Il déchoit d’une position sociale plutôt confortable, cultivée et proche du monde de l’art (comme une réminiscence du dernier film de la réalisatrice, Showing Up) vers une cavale solitaire où il fait des choix toujours plus individualistes. Ce sont ces mêmes choix qui peuvent faire de J.B Mooney un anti-héros un peu lâche, campé dans toute sa nonchalance par Josh O’Connor. Son désir de prendre une revanche sur la vie et notamment sur son père condescendant vient susciter notre compassion. Pourtant, il est loin d’être le fin stratège qu’il espérait et n’a de cesse de se reposer sur l’aide financière et matérielle de ses proches, en particulier sa mère et sa femme. Ce sont elles, avec une ancienne camarade de promo, qui offrent en marge de la narration un miroir à ses actions, révélant avec quelle insouciance il force son entourage à le suivre quitte à l’entraîner dans sa chute. Concrétiser son ambition se fait, d’abord, au détriment de ces femmes.

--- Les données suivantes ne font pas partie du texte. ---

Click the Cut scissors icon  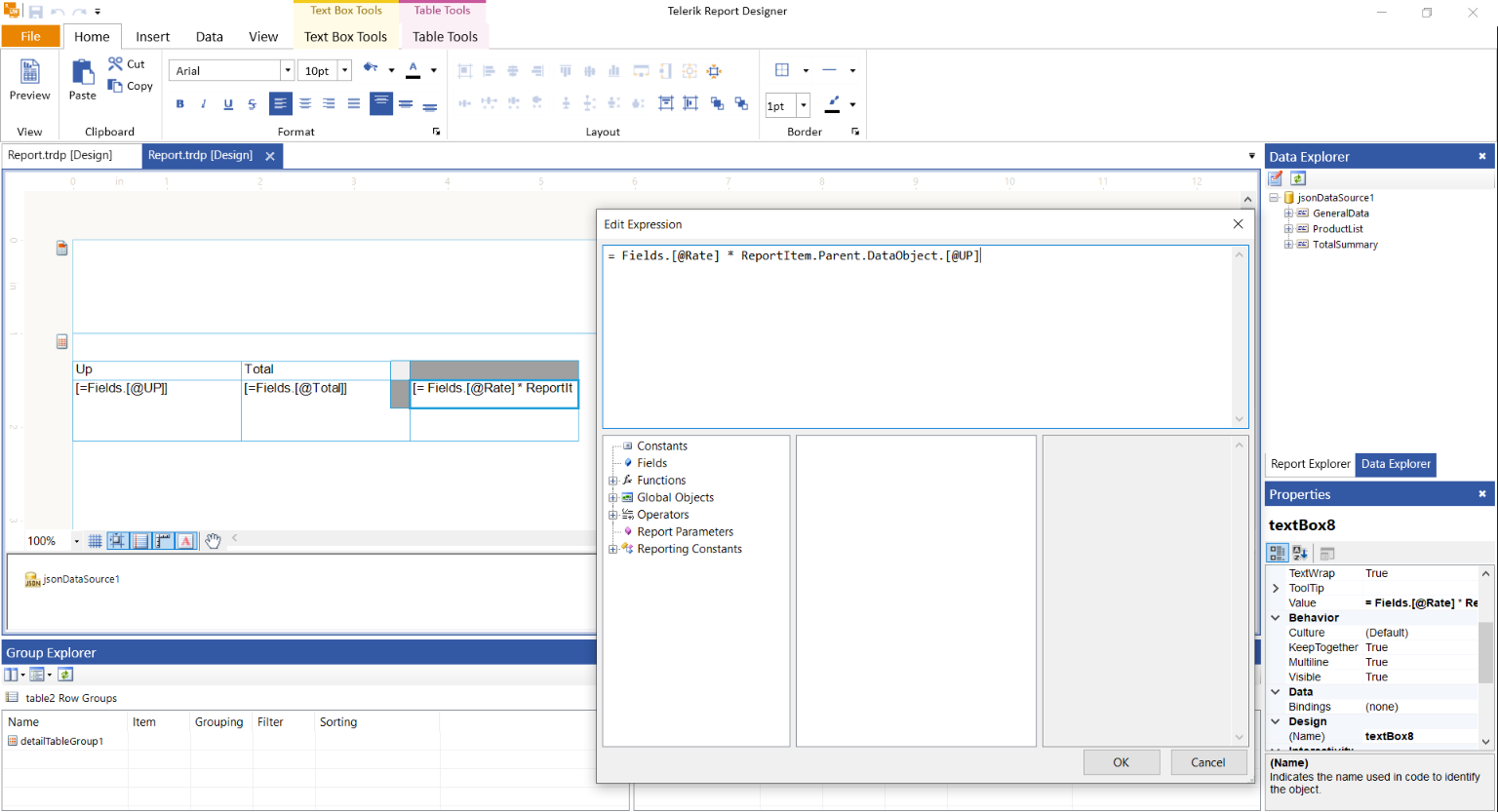[x=116, y=64]
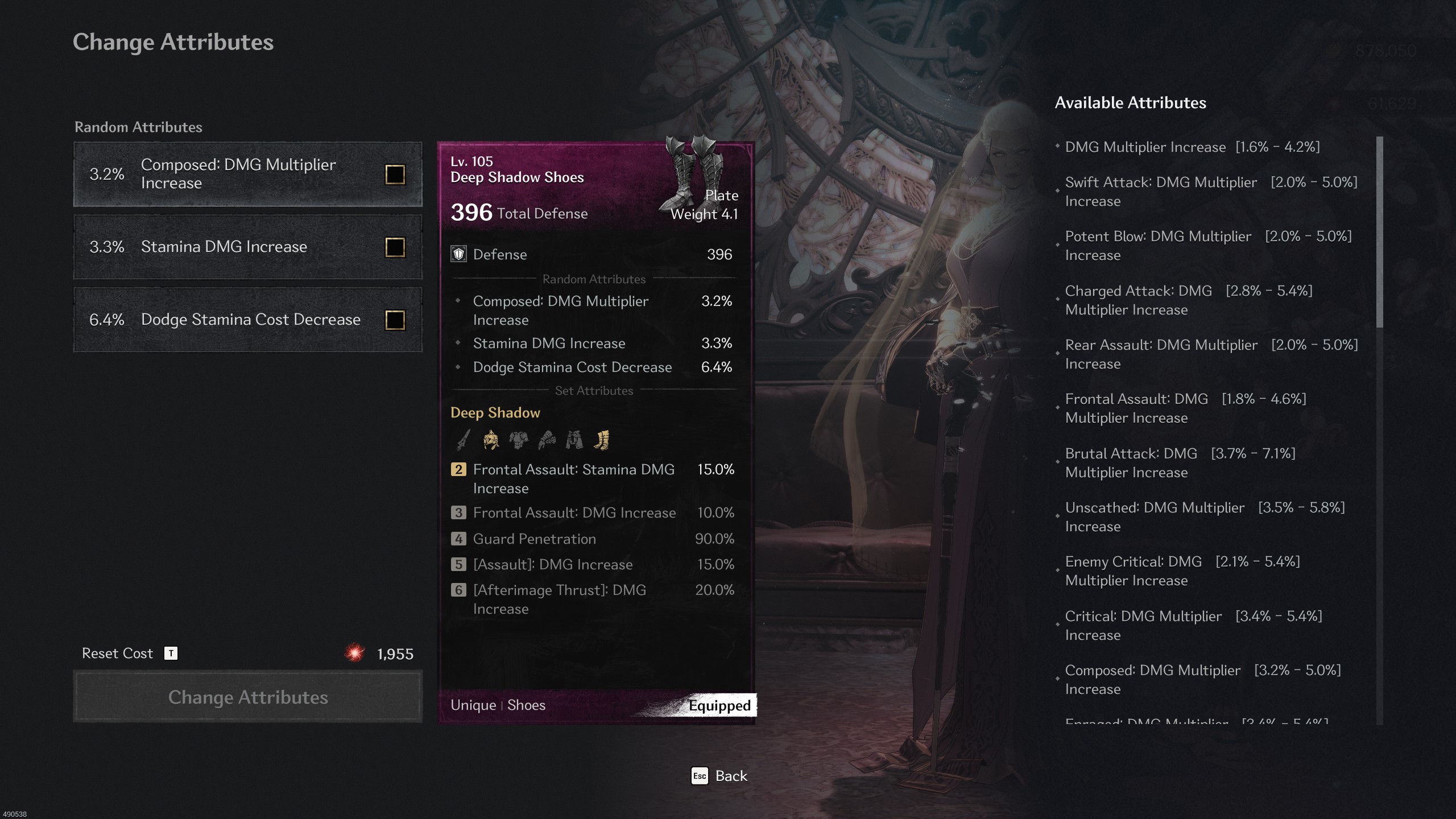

L’un des traits marquants de The Mastermind est en effet que le récit du braquage mal pensé, mis au premier plan, est nuancé par tout ce qui se joue derrière et qu’il nous laisse entrevoir : les rapports de force familiaux, le contexte socio-historique mais aussi les regards contradictoires portés par les personnages secondaires sur le protagoniste principal. Ce faisant, la réalisatrice dépouille la figure populaire du voleur amateur d’art (le choix de peintures abstraites, dont la valeur échappe généralement aux néophytes, n’est pas anodin), qui orchestre minutieusement le cambriolage d’institutions prestigieuses, de toute glorification scénaristique.
Dans son errance, James croise sans y prêter attention celles et ceux qui tentent de tracer leur chemin dans une époque en transition. Tout concentré qu’il est sur ses machinations, le ‘’cerveau’’ ne semble vivre que dans l’instant, sans même percevoir les remous de la société Etats-Unienne autour de la guerre au Vietnam. Se rêvant du privilège d’être hors des lois il se pense aussi hors de son temps, jamais concerné par le contexte au sein duquel il évolue. Jusqu’à ce qu’enfin, ironiquement, celui-ci le rattrape : il finit dans le panier à salade de la police, comme les manifestants pour la paix.